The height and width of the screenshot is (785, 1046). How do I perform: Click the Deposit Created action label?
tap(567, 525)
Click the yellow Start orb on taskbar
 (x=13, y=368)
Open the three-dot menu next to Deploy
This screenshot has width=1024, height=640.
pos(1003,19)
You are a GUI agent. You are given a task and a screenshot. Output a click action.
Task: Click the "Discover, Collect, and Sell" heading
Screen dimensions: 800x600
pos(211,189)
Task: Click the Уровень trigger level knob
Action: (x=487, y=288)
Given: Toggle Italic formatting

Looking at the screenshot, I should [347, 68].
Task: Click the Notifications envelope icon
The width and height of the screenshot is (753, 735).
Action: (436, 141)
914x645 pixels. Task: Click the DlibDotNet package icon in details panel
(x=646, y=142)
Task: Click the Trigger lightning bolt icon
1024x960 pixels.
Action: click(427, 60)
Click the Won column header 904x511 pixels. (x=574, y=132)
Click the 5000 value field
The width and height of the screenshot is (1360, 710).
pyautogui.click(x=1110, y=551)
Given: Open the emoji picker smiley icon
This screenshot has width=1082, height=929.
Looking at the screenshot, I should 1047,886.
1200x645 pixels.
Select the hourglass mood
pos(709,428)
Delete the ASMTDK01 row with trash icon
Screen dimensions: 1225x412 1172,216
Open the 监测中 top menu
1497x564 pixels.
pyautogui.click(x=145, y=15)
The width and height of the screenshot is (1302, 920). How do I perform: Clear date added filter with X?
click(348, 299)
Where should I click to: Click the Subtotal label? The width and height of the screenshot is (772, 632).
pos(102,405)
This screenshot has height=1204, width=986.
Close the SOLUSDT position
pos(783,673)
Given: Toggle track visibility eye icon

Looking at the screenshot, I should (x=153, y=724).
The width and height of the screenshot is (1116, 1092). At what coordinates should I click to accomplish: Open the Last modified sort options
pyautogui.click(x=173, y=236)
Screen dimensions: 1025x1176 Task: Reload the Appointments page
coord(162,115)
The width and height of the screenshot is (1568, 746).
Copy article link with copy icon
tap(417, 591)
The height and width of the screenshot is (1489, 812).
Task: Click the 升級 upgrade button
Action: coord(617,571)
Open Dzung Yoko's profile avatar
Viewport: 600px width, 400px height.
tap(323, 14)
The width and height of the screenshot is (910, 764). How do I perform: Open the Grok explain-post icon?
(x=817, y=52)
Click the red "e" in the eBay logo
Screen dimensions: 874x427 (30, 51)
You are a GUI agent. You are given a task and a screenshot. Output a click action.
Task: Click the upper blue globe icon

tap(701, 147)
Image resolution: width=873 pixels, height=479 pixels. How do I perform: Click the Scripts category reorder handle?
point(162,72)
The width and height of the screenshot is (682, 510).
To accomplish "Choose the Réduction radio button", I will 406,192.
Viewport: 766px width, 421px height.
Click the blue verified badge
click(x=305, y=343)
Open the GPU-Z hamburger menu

- - -

## [DIRECTIONS]
Starting at the line that contains "Image resolution: width=873" and ending at the last line of the data, repeat each line exactly; include nothing else.

## [RESPONSE TO THIS EXERCISE]
Image resolution: width=873 pixels, height=479 pixels. How do I perform: Click the Scripts category reorder handle?
point(162,72)
The width and height of the screenshot is (682, 510).
To accomplish "Choose the Réduction radio button", I will 406,192.
Viewport: 766px width, 421px height.
Click the blue verified badge
click(x=305, y=343)
Open the GPU-Z hamburger menu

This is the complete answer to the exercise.